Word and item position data
=-=-=

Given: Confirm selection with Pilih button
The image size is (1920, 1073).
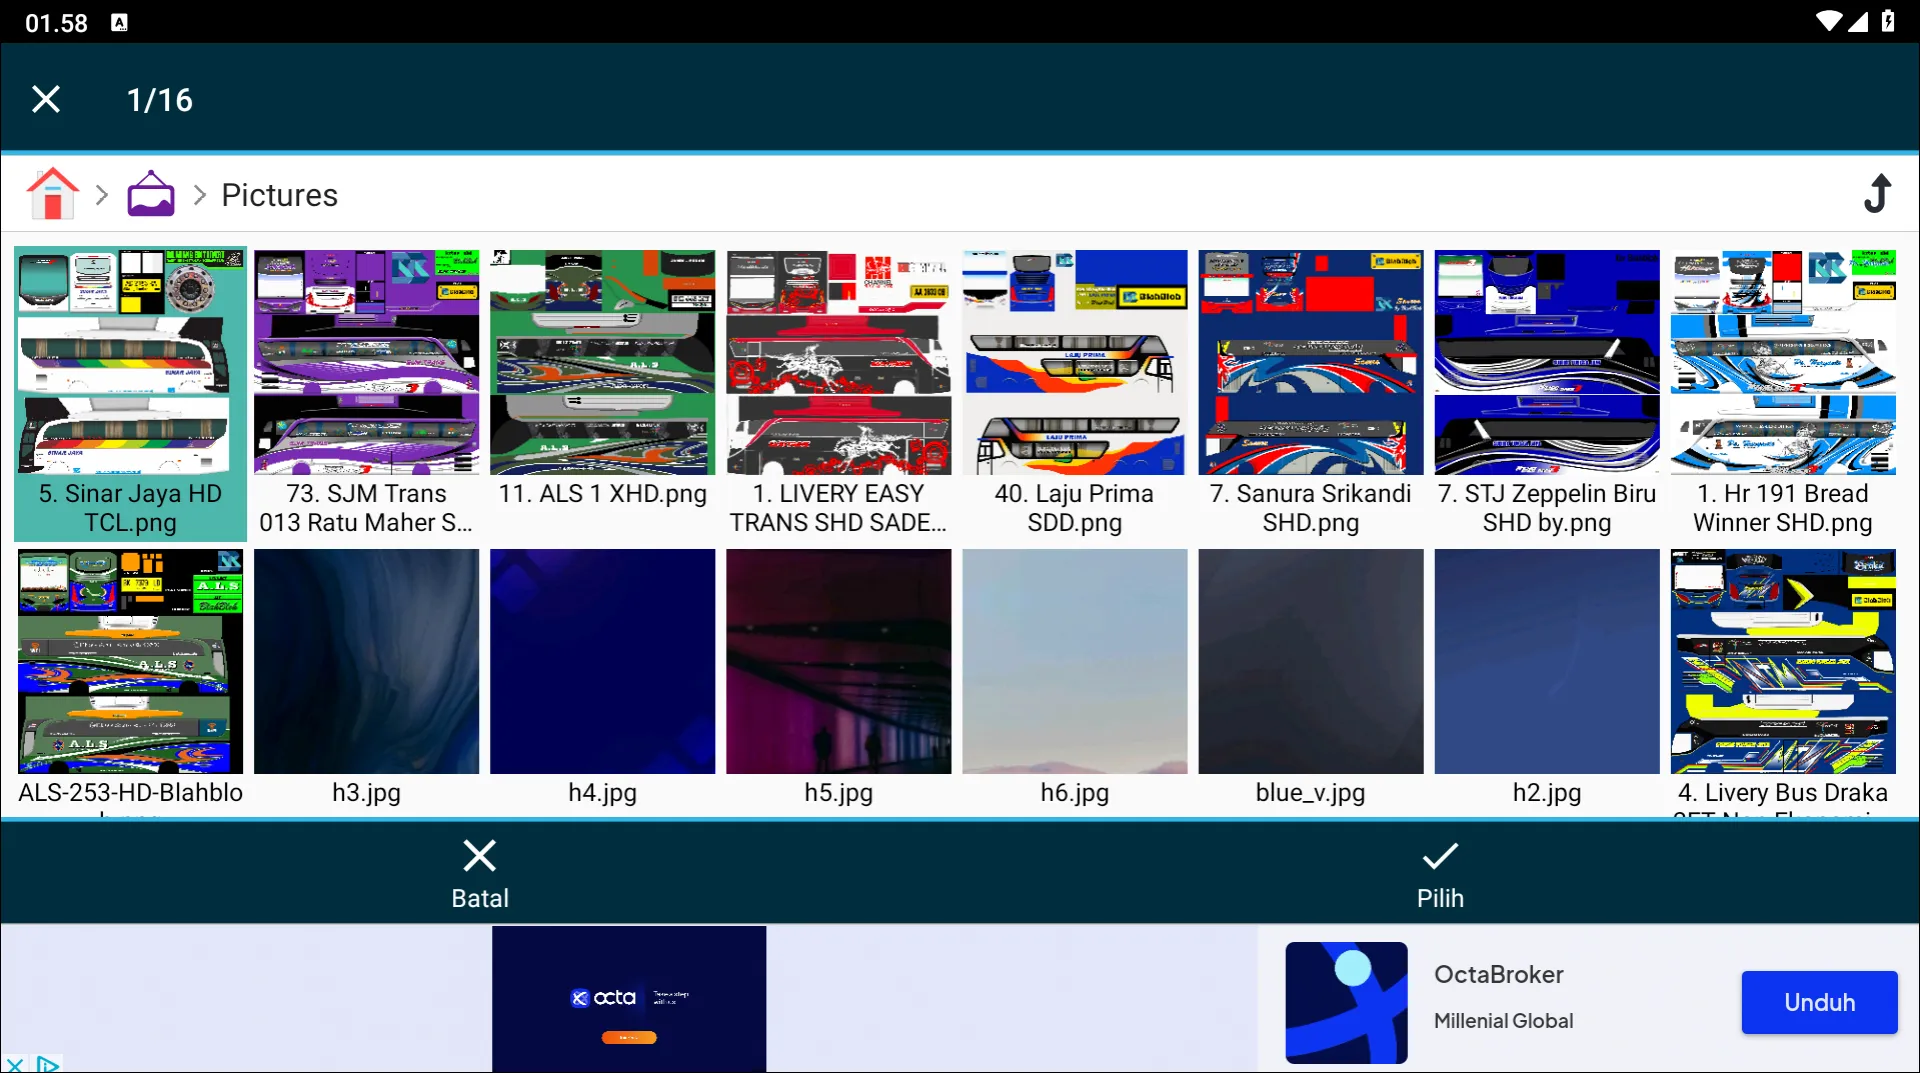Looking at the screenshot, I should coord(1439,873).
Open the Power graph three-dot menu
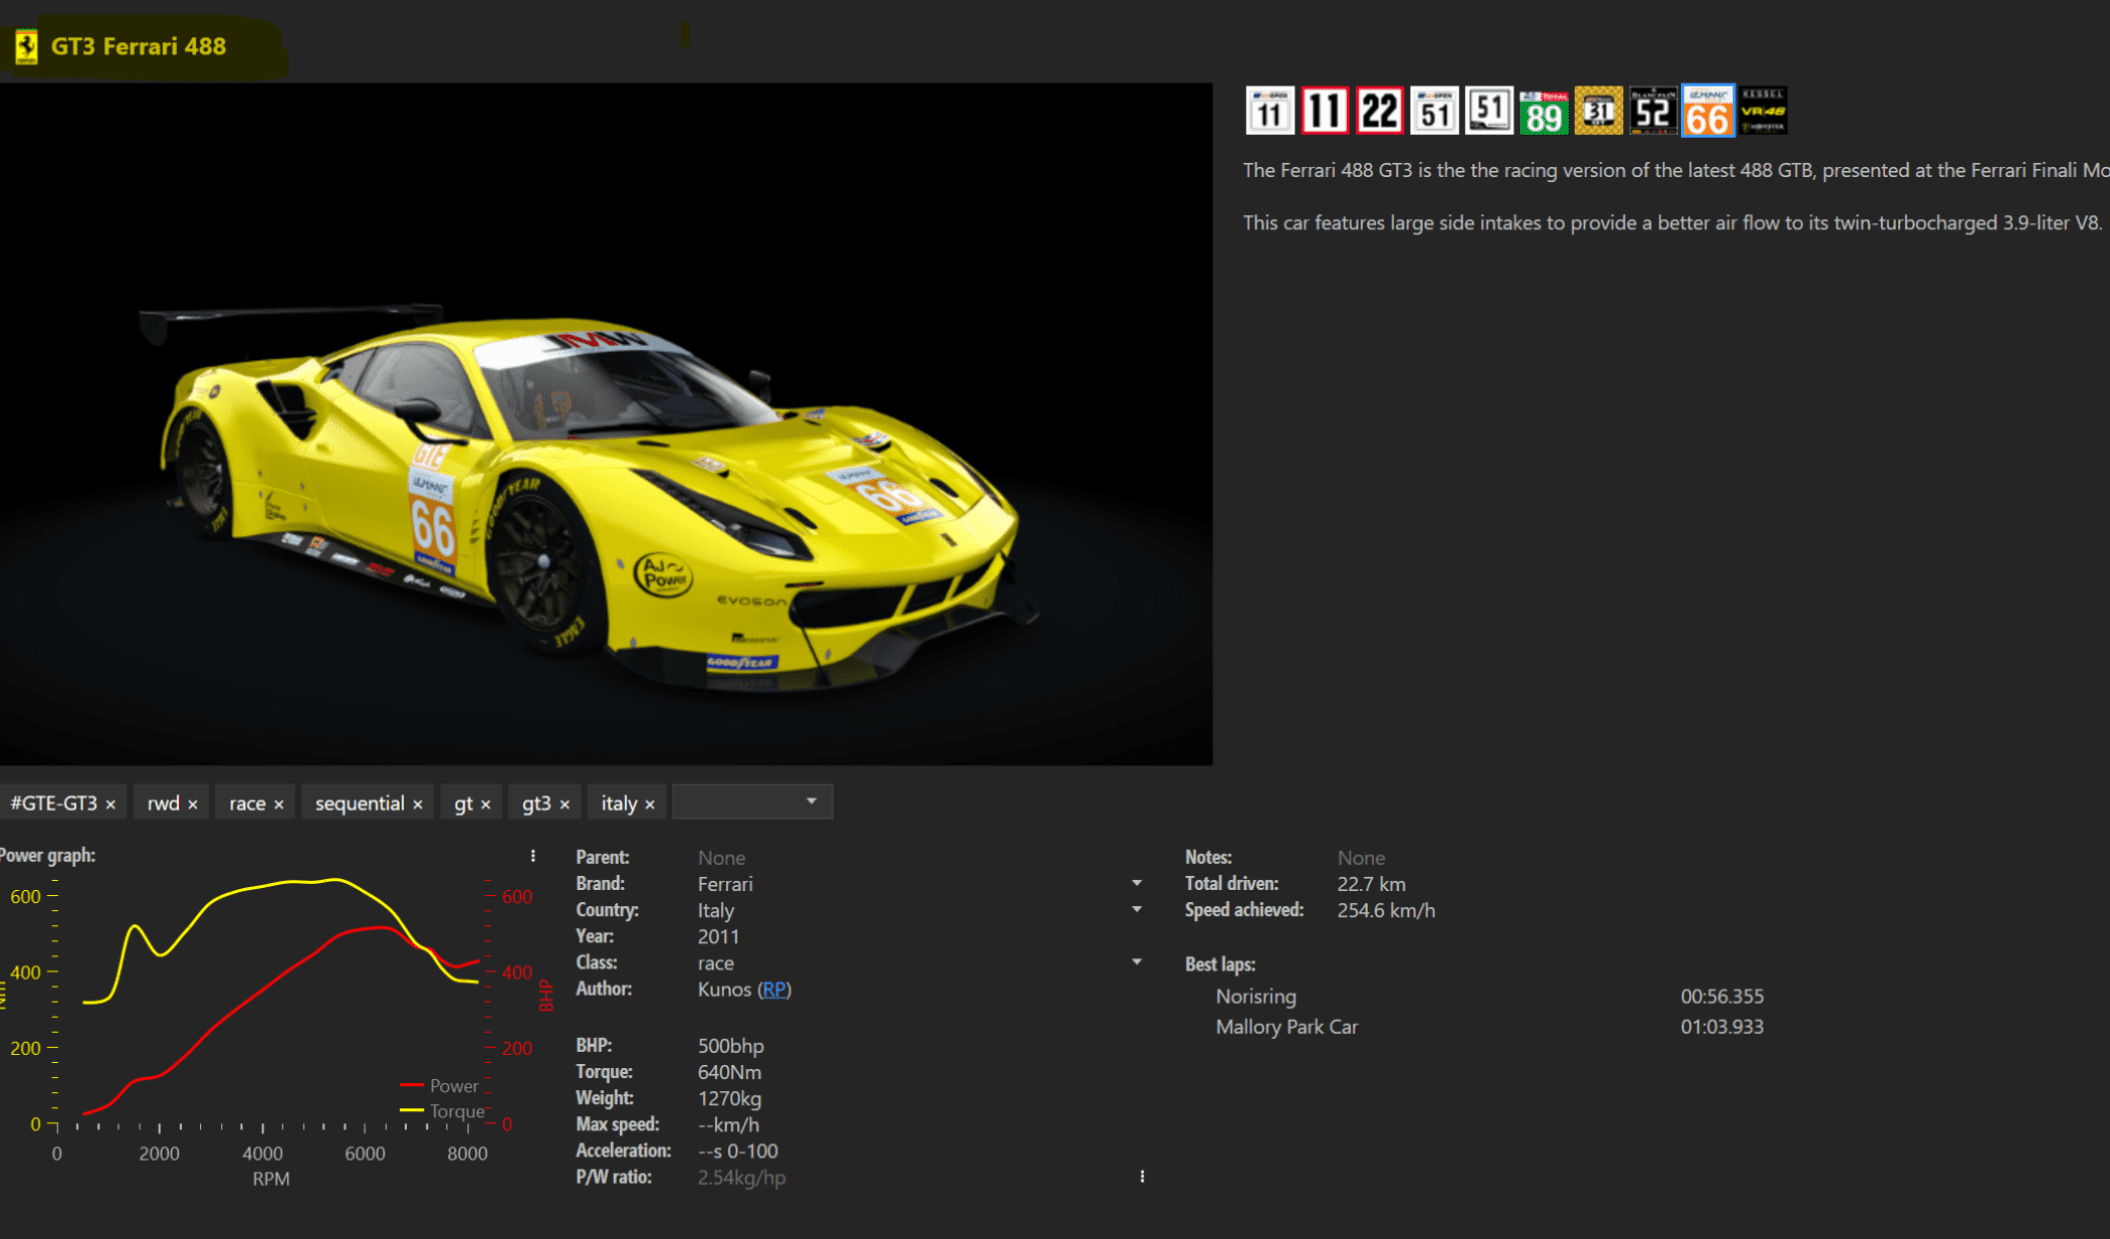The image size is (2110, 1239). (x=533, y=856)
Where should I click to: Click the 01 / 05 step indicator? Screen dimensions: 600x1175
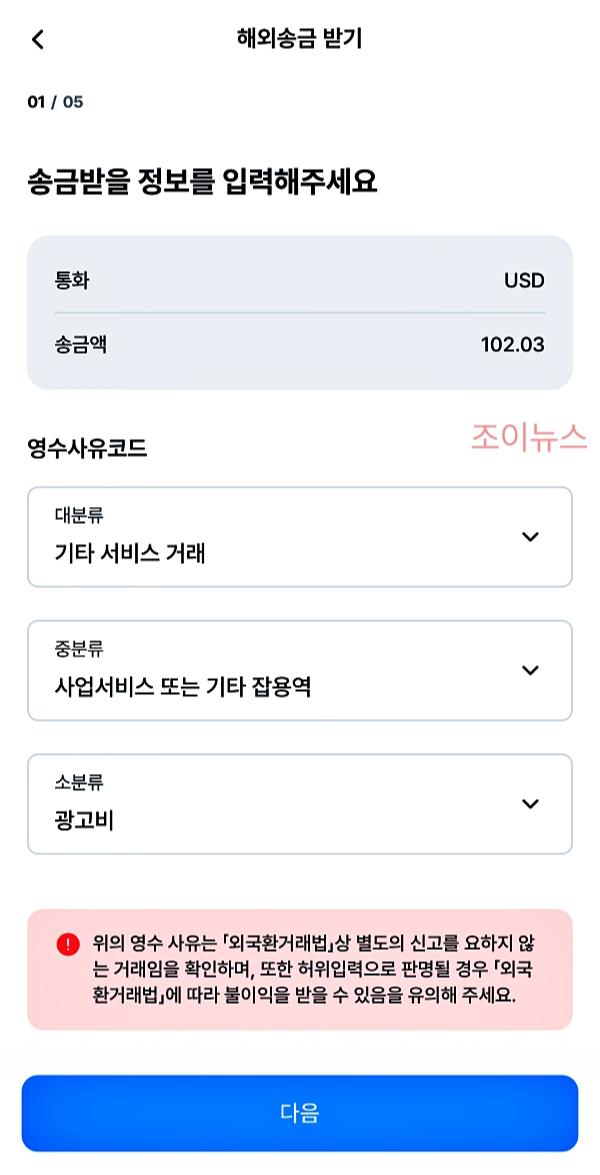53,101
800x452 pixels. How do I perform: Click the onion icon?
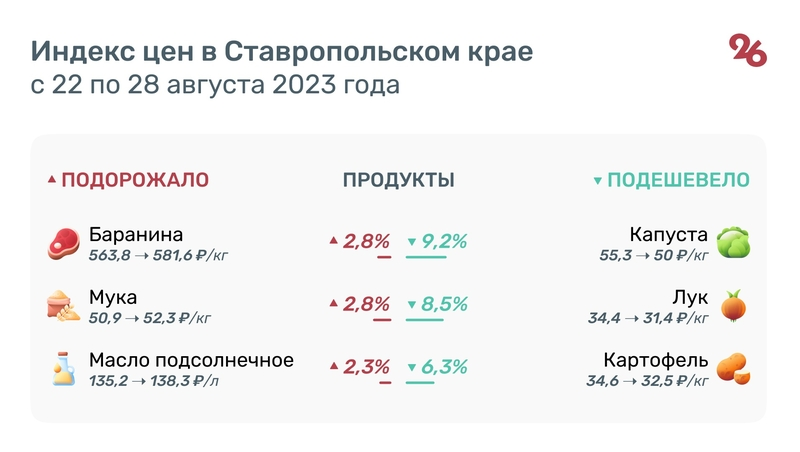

=-=-=

GIVEN REQUEST |
Extract every entry above, reproducing each line word for word, and leave the pictures out.

EXERCISE OUTPUT |
Given: Confirm selection with Pilih button
The image size is (1920, 1073).
Looking at the screenshot, I should coord(1439,873).
Open the Power graph three-dot menu
The image size is (2110, 1239). (x=533, y=856)
Where should I click to: Click the 01 / 05 step indicator? Screen dimensions: 600x1175
53,101
800x452 pixels. How do I perform: Click the onion icon?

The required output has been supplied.